# EXTRACTED TEXT
Segment Open

During the first part of the 18th century, the blade heel and backspring of the navaja were cleverly altered to provide a locking device for the blade.

Pulling open the blade from the handle, the lock allowed the blade to rotate into the fully open position, where it locked into position.

The locking mechanism itself consisted of pinion teeth (piñones or dientes) cut into the blade heel (talón de la hoja) that are engaged by a lug attached to either the backspring or a separate spring-loaded metal latch as the knife is opened. The last pinion tooth serves to keep the blade locked in its fully opened position.

Around 1850, a metal pull ring was incorporated into the lock to facilitate blade closure. Pulling the metal ring cammed the backspring upward, freeing the blade from its lock and allowing the blade to fold back into the handle. The pull ring was eventually discarded in favor of a low-profile metal lever.

Aside from the early navaja cortaplumas, the design is thought to have been first adopted by the working classes - mule drivers, teamsters, artisans, and sailors as well as by the majos, the "gentlemen of the lower class" of Andalusia.

=== Modern models ===
The typical navaja manufactured today blends traditional styling with modern materials.

Most are smaller in blade length and overall size than the navaja carried during the classical era. The majority feature stainless steel blades, stainless metal bolsters and butt caps, and horn or wood handles.

Many different blade patterns are available, with hand-made (artesanal) versions commanding the highest prices.

While the ratcheting carraca can still be found on some knives, most examples now use a simplified locking mechanism consisting of a lug attached to the backspring that engages a single slot machined into the blade's heel.

== Variants ==
=== Navaja de muelles ===
The ratcheting-tooth lock-blade navaja was commonly referred to as a navaja de muelles or navaja de siete muelles.

Segment Closed

# DATA SHOWN
Segment Open

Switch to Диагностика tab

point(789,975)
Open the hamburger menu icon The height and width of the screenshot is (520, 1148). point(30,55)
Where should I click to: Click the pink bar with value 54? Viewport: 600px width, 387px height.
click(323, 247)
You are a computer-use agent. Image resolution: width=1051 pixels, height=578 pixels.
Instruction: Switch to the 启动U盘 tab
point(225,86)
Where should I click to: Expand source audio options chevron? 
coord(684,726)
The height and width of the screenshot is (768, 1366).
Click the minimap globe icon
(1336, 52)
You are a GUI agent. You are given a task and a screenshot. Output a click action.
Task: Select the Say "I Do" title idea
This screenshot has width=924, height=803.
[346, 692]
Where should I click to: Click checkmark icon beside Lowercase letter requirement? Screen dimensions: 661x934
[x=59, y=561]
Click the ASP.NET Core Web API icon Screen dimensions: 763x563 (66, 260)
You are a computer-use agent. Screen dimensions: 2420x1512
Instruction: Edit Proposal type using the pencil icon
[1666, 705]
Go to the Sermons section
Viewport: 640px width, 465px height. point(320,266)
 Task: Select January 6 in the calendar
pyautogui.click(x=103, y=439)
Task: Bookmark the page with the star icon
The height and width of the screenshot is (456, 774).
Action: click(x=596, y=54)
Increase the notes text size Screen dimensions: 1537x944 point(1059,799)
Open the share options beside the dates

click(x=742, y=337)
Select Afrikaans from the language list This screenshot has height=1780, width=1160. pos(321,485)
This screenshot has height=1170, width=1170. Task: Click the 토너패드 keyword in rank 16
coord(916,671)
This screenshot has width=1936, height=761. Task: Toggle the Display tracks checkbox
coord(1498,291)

Segment Closed

# PROBLEM DETAILS
Rewrite the passage about the navaja, starting with "While the ratcheting" and going on through "the blade's heel.", with "lug" changed to "catch".

# RESPONSE TO THE EXERCISE
While the ratcheting carraca can still be found on some knives, most examples now use a simplified locking mechanism consisting of a catch attached to the backspring that engages a single slot machined into the blade's heel.